Revenue for the second quarter will total approximately $136 million, about 17% higher than Q2 in 2021, though company officers said revenue for the second half would remain flat relatively to this year’s first half results. Looking further ahead, “we expect 2023 to be an adjustment year and for longer term revenue growth rates to return to between 15% and 25% beyond 2023,” the company noted in a press release.
New CEO
In turning to Kenneth Knight, Invitae is banking on his deep nuts and bolts experience honed over the past 25 plus years at large, multinational corporations like Caterpillar, General Motors, and most recently at Amazon.com where he vice president of Transportation Services, Global Delivery Services, Fulfillment Ops and HR.

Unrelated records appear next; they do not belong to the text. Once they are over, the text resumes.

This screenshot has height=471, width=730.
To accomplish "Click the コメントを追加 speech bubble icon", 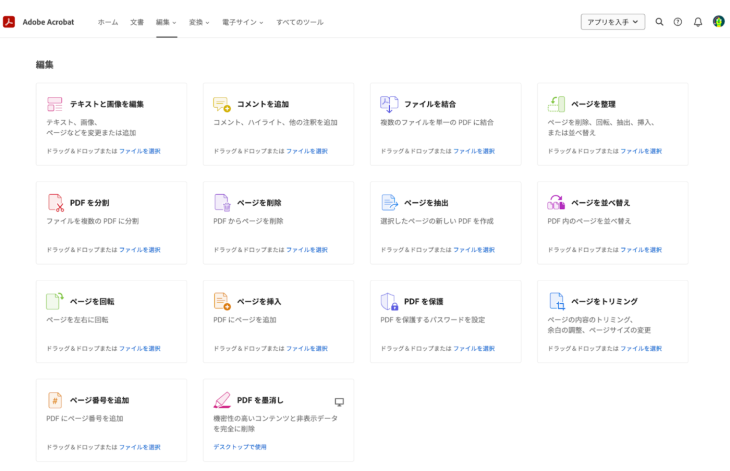I will click(222, 104).
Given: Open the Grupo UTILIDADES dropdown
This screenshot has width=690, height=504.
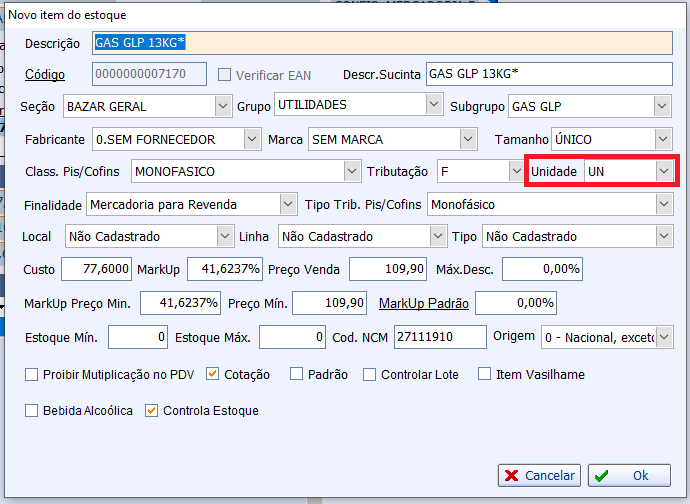Looking at the screenshot, I should click(434, 105).
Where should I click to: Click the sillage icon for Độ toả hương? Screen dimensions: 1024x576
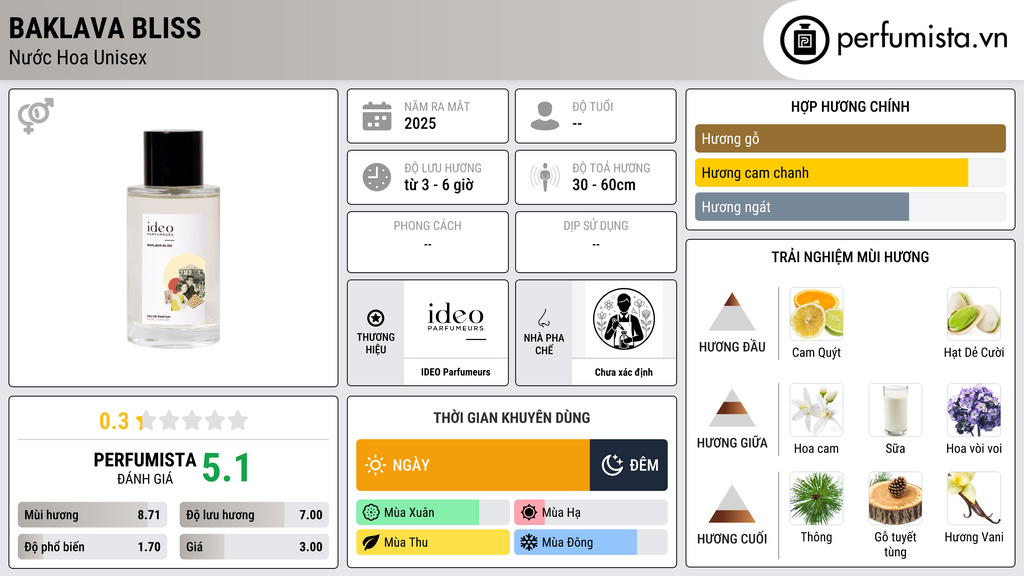pos(545,177)
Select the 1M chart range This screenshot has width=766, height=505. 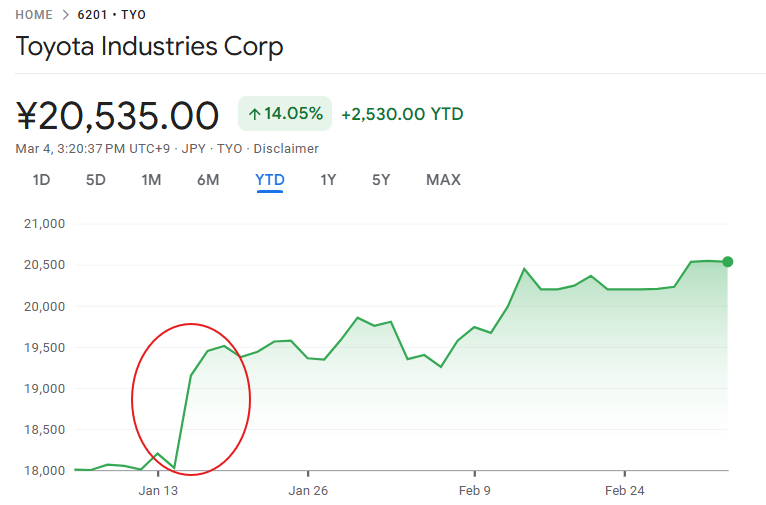click(151, 180)
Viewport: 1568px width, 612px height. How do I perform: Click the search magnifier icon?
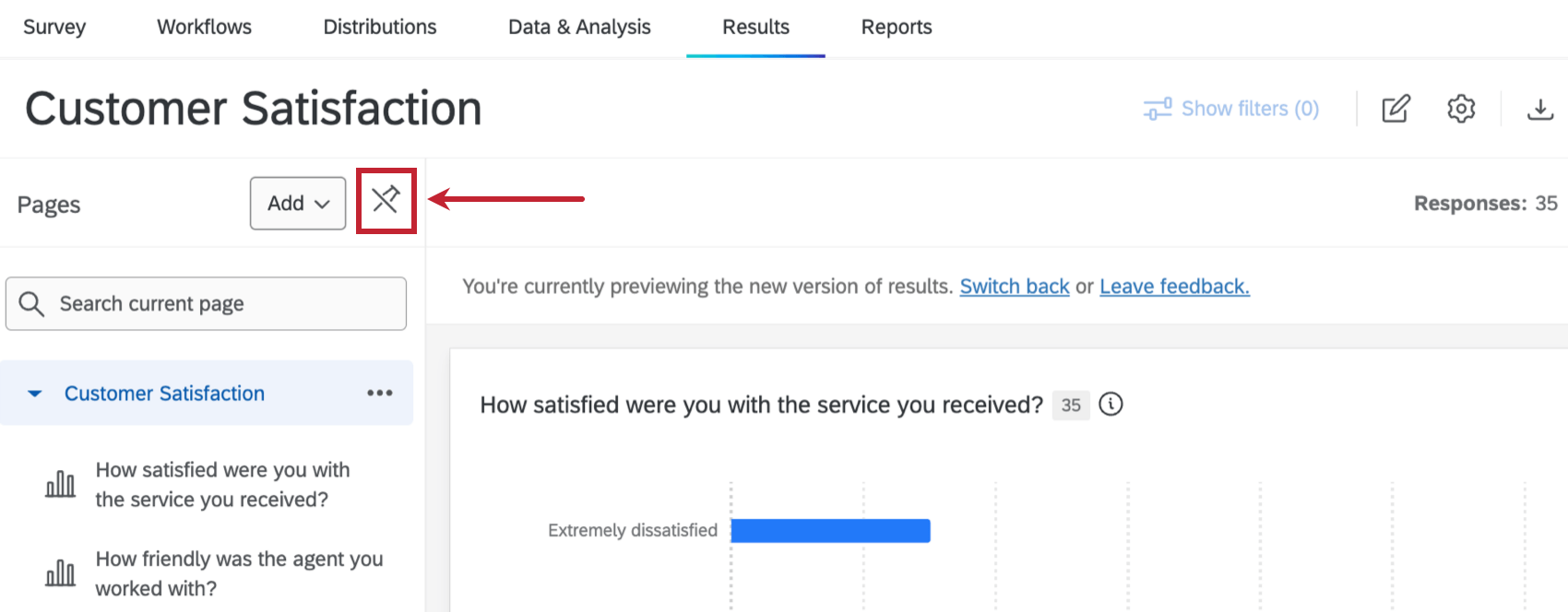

Knight joined Invitae in 2020 as COO where his work has been touted by the company for “driving higher quality revenue initiatives and establishing infrastructure to enable gross margin expansion,” in addition to his work on the reorganization plan.
“Invitae’s competitive advantages are well-established: an industry-leading genetics testing platform, excellent relationships with patients and providers alike and a relentless focus on lowered costs and accessibility,” Aguiar said in a press release. “Ken understands these attributes incredibly well and is the ideal leader to harness them in an accelerated drive towards positive cash flow. We have seen firsthand during Ken’s tenure as COO—and in his prior experience at diversified, large-scale enterprises—that he will deliver operational execution and cost discipline while preserving the innovation-first culture that is at the heart of the Invitae model.”